This is the official repository for BinShot (ACSAC 22'), which is a practical binary code similarity detection tool with BERT-based transferable similarity learning.
pip install -r requirements.txt
Besides, you need to install the followings:
- python3 (tested on 3.8)
- IDA Pro (tested on 7.6)
- pytorch (tested on 1.11)
The proprocessed data used in our paper can be found by following google drive link:
https://bit.ly/3xov03n
Download the data, and then move them into "corpus" directory.
python3 bert_mlm.py \
-cd corpus/pretrain.all.corpus.txt \
-vp corpus/pretrain.all.corpus.voca \
-op models/pretrain
python3 binshot.py \
-bm models/pretrain/model_bert/bert_ep19.model \
-vp corpus/pretrain.all.corpus.voca \
-op models/downstream \
-r all \
-tn corpus/binsim.all.train.corpus.txt \
-vd corpus/binsim.all.valid.corpus.txt \
-tt corpus/binsim.all.test.corpus.txt
To get metrics across different compilers and optimization levels (e.g., clangO0 & gccO2), run following command:
python result.py -s models/downstream/pred.test.all_all -v models/downstream
The result will be written in the json file placed in models/downstream (-v option).
python3 binshot.py \
-bm models/pretrain/model_bert/bert_ep19.model \
-vp corpus/pretrain.all.corpus.voca \
-op models/spec06 \
-r spec06 \
-tn corpus/binsim.spec06.train.corpus.txt \
-vd corpus/binsim.spec06.valid.corpus.txt \
-tt corpus/binsim.spec06.test.corpus.txt
python3 binshot.py \
-bm models/pretrain/model_bert/bert_ep19.model \
-vp corpus/pretrain.all.corpus.voca \
-op models/spec17 \
-r spec17 \
-tn corpus/binsim.spec17.train.corpus.txt \
-vd corpus/binsim.spec17.valid.corpus.txt \
-tt corpus/binsim.spec17.test.corpus.txt
python3 binshot.py \
-bm models/[spec06,spec17]/model_sim/bert_ep19.model \
-fm models/[spec06,spec17]/model_sim/sim_ep19.model \
-vp corpus/pretrain.all.corpus.voca \
-op models/[spec06,spec17] \
-r [gnu,spec06,spec17,rwp] \
-tt corpus/binsim.[gnu,spec06,spec17,rwp].test.corpus.txt
python3 binshot.py \
-bm models/downstream/model_sim/bert_ep19.model \
-fm models/downstream/model_sim/sim_ep19.model \
-vp corpus/pretrain.all.corpus.voca \
-op models/downstream \
-r cve \
-tt corpus/cve.corpus.txt
In this evaluation, if any of functions of interest is similar with a target,
it should be predicted as positive.
To get metrics corresponding to our realistic scenario (see paper),
run following command:
python result_cve.py -s models/downstream/pred.test.cve_all -v models/downstream
The result will be written in the txt file placed in models/downstream (-v option).
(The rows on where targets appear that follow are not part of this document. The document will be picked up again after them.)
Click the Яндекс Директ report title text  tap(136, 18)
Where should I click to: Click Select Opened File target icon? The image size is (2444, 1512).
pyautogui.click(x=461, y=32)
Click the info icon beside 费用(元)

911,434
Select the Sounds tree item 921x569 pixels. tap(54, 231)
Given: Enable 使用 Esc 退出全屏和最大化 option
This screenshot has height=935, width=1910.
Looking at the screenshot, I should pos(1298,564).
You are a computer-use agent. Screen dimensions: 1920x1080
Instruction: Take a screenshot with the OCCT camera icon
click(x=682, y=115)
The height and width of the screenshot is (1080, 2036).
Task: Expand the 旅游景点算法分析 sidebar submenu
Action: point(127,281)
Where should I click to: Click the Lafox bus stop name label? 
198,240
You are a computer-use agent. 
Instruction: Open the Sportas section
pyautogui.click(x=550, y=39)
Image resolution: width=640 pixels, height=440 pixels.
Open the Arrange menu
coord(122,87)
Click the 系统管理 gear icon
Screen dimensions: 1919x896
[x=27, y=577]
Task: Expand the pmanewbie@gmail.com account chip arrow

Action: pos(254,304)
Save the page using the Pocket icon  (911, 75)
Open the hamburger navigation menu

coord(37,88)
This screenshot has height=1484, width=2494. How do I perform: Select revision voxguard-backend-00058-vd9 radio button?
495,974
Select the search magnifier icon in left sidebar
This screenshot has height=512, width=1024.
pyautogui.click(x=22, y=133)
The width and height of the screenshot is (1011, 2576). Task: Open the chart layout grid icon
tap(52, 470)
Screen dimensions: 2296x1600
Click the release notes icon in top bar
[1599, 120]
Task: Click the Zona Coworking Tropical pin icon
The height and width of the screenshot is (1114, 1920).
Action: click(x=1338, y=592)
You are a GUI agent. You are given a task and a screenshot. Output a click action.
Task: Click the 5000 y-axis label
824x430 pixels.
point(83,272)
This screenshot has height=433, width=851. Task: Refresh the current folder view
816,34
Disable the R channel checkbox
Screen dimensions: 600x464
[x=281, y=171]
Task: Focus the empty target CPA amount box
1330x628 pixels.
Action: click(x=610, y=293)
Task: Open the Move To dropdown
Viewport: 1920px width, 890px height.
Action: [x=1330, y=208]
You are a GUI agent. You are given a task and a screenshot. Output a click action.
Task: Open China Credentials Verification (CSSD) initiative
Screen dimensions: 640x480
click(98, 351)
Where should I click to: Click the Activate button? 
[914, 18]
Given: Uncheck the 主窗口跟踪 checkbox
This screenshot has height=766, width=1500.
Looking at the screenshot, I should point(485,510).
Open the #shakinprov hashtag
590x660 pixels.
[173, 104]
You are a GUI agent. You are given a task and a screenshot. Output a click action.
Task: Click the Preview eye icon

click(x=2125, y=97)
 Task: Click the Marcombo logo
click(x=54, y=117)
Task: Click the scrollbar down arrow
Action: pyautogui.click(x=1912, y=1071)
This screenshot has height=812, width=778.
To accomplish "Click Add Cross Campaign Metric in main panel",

The following codes will be run with sample binaries in our repo.
- Binary should have execution permission.
- Binary name format should be "binname-IA-compiler-optlv" (e.g., find-amd64-gcc-O2)
- Run following commands
mkdir -p norm/findutils norm/cve norm/cve_strip
bash gen_ida.sh binary/findutils/
bash gen_ida.sh binary/cve/
bash gen_ida.sh binary/cve_strip/
bash gen_norm.sh binary/findutils/ norm/findutils/
bash gen_norm.sh binary/cve/ norm/cve/
bash gen_norm.sh binary/cve_strip/ norm/cve_strip/
python3 corpusgen.py -d binary/findutils/ -pkl norm/findutils/ -o corpus/ -t
python3 voca.py corpus/pretrain.findutils.corpus.voca.txt
python3 corpusgen.py -d binary/findutils/ -pkl norm/findutils/ -o corpus/ -b
python3 corpusgen.py -f corpus/binsim.findutils.corpus.txt -y binsimtask -p
python3 corpusgen.py -d binary/cve/ -pkl norm/cve/ -o corpus/ -c
This project is licensed under the MIT License - see the LICENSE file for details.
If your research employs BinShot, please cite the following paper:
@INPROCEEDINGS{binshot,
author = {Sunwoo Ahn and Seonggwan Ahn and Hyungjoon Koo and Yunheung Paek},
title = {Practical Binary Code Similarity Detection with BERT-based
Transferable Similarity Learning}
booktitle = {Proceedings of the 38th Annual Computer Security
Applications Conference (ACSAC)},
month = {Dec.},
year = {2022},
location = {Austin, Texas}
}